Imagen’s animated and editing capabilities
Google is previewing the ability for its Imagen model to generate short, 4-second live animated images from text prompts at 24 frames per second. While initially limited to 360×640 resolution, this creative feature will empower marketing and content creation teams.
Imagen 2’s image generation powers are also being upgraded with the general availability of advanced editing tools like inpainting, outpainting, and invisible digital watermarking. Inpainting allows removing unwanted elements, while outpainting expands the image borders for a wider view.
Grounding models with ‘Enterprise Truth’
A key challenge has been keeping generative AI models aligned with trustworthy, up-to-date information sources. Google is tackling this by allowing Vertex AI models to directly ground their responses with Google Search through a public preview capability.
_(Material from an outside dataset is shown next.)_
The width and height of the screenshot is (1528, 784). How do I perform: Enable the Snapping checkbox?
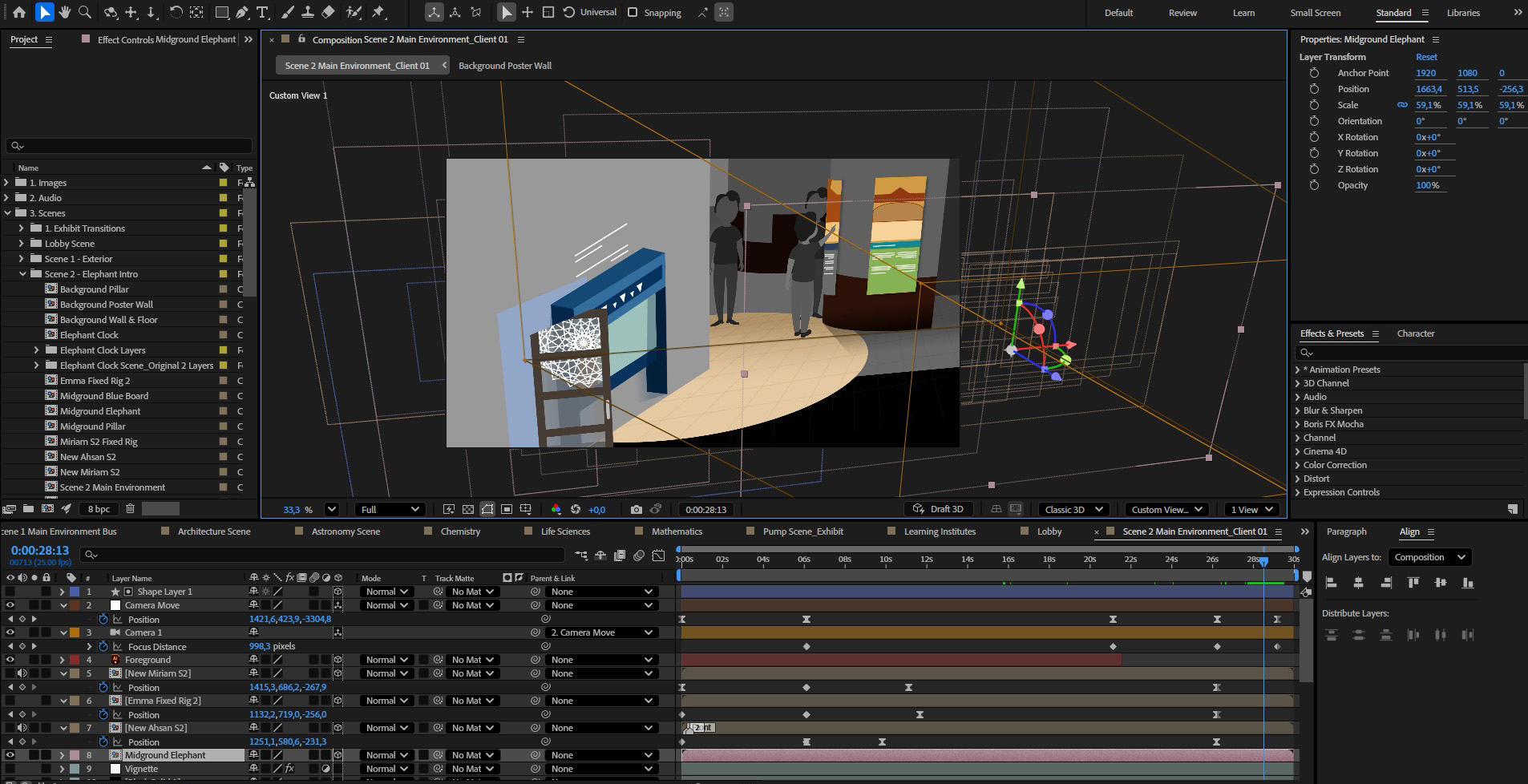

Complementing this is retrieval augmented generation (RAG) for grounding model outputs in an enterprise’s proprietary data. Google refers to leveraging these grounding techniques as providing “Enterprise Truth” – an imperative for building reliable, task-oriented AI agents.
MLOps tooling for prompt management and evaluation
Recognising the unique challenges of deploying large models, Google Cloud has expanded Vertex AI’s MLOps capabilities. The new Vertex AI Prompt Management service addresses pain points like prompt experimentation, migration, and tracking, offering features like versioning, AI-generated suggestions, and collaboration tools.
The prompt management toolset aids in areas like prompt versioning, comparison of variations, human feedback collection, and AI-powered prompt optimisation suggestions. Evaluation services help assess safety, factual accuracy, and other key performance metrics as models are iterated.